Я улыбаюсь, старательно скрывая пренебрежение. Знает ли она, что я нуждаюсь в ее похвале, да и вообще во всей этой Астрономической Академии, чуть меньше, чем в похвале Дамблдора, любителя грязнокровок и борцов с нашим мерзким серпентарием? У меня было множество причин поступить в Академию, но ни одна из них не малейшим образом не связана с жаждой знаний. Благодаря урокам дедушки я знаю об астрономии намного больше любого студента, да и что греха таить — любого преподавателя. Просто…
Просто я хотела прекратить бесконечные ссоры с дедушкой, который, начиная с моих юных лет, твердил мне об том, что я должна выйти замуж, как все достойные представительницы рода. Я уважаю семейные традиции, но чувствую, что семейная жизнь совсем не для меня. Единственная семья, которая мне нужна, это мои родители, по-прежнему гниющие по воле этого поганого министерства в тюрьме среди моря и скал. Я ведь даже ничего не имею против названных им кандидатов. Все Слизеринцы давно стали для меня семьей, а гостиная змеиного факультета — моим оплотом, единственным местом, кроме дома, где я чувствовала себя в безопасности. Только они одни и могли защитить меня от бесчисленных нападок всех других студентов, которым нимало не мешали преподаватели. Не удивлюсь, если они даже жалели о том, что за издевательства над ребенком Лестренжей нельзя было начислить пару сотен лишних балов. Если бы только Гриффиндору! Куда там, даже флегматичные Хаффлпаффцы и рассудительные Рейвенкловцы были не против пихнуть меня лишний раз или испортить мне заклятье и, улюлюкая, припомнить мне все мыслимые и не мыслимые грехи родителей. Вот только они не знали, что с ненавистью к ним, моя любовь и восхищение родителями разгорается все сильнее, с каждой новой вспышкой их злости. Они были правы. Тварей, желающих снять с тебя заживо шкуру, нужно убивать пока они еще бессильны напасть на тебя в темном переулке, точнее коридоре Хогвартса. Нам, Слизеринцам, не оставалось ничего, кроме как приползать в подземелья и, греясь в зеленом свете факелов, зализывать раны, строя планы мести. Раздоры и юношеские ссоры были слишком большой роскошью, когда вся школа была против нас. Но романтика была последним, в чем я нуждалась. Дань традициям меркла перед моими мечтами стать достойной своих родителей, которых я по-прежнему отчаянно и безнадежно ждала.
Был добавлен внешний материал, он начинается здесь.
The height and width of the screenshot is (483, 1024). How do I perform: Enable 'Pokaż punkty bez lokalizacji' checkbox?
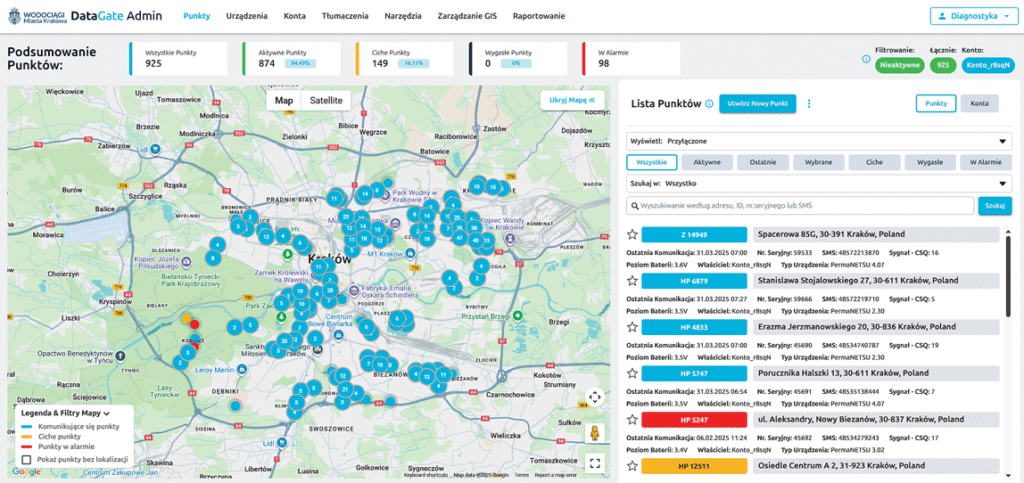(x=25, y=458)
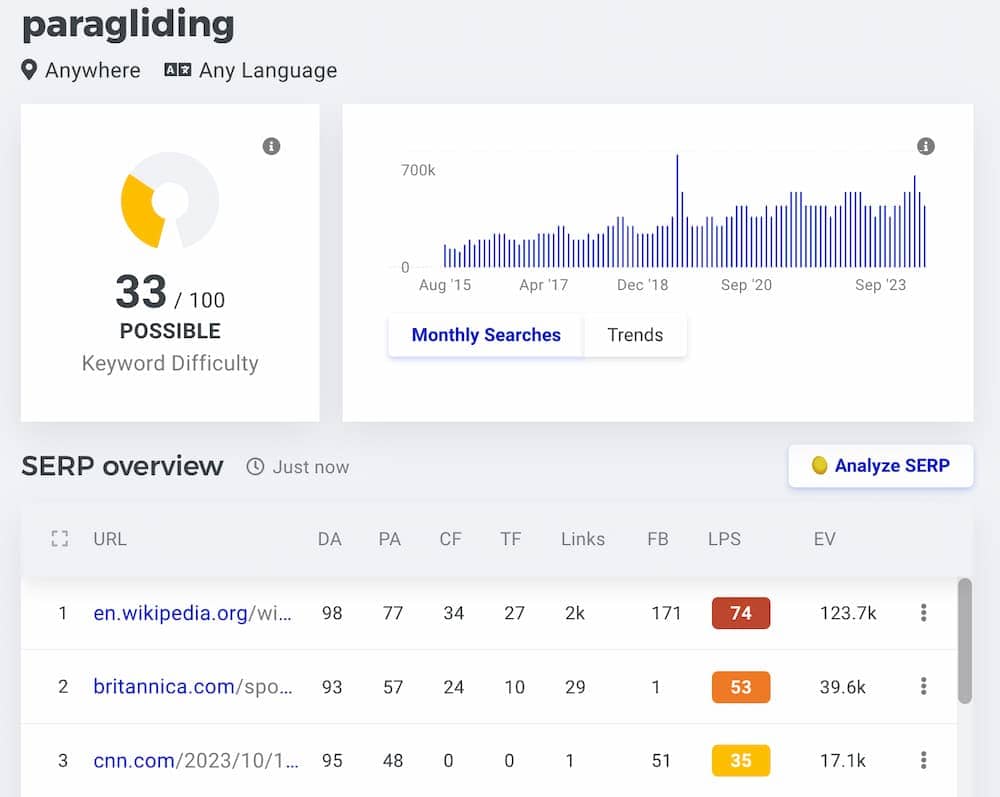Click the orange LPS score badge showing 53
This screenshot has height=797, width=1000.
click(740, 686)
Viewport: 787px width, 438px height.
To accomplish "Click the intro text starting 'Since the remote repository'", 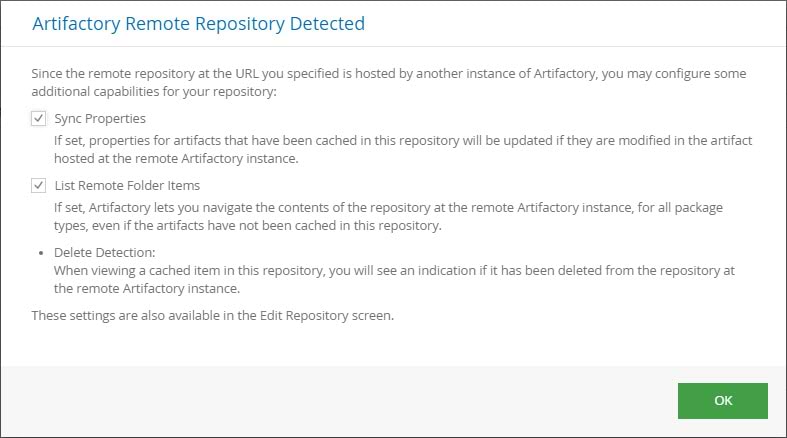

Семейные традиции были для дедушки всем. Но звезды для него были большим. Поэтому он не смог отказать мне в желании изучать дальше любимую им науку. Он принял мой выбор, хотя выбора у меня практически не было. Мысль о том, чтобы провести всю жизнь как Нарцисса, посвятив себя мужу и детям, изо всех сил вить семейное гнездышко, вселяла в меня даже не тоску, а ужас. Это значило оставить позади свою память и мечты. Это значило забыть о прошлом, а я не могла и не желала этого делать. Для меня это значило собственными руками выжечь на себе клеймо «предательница».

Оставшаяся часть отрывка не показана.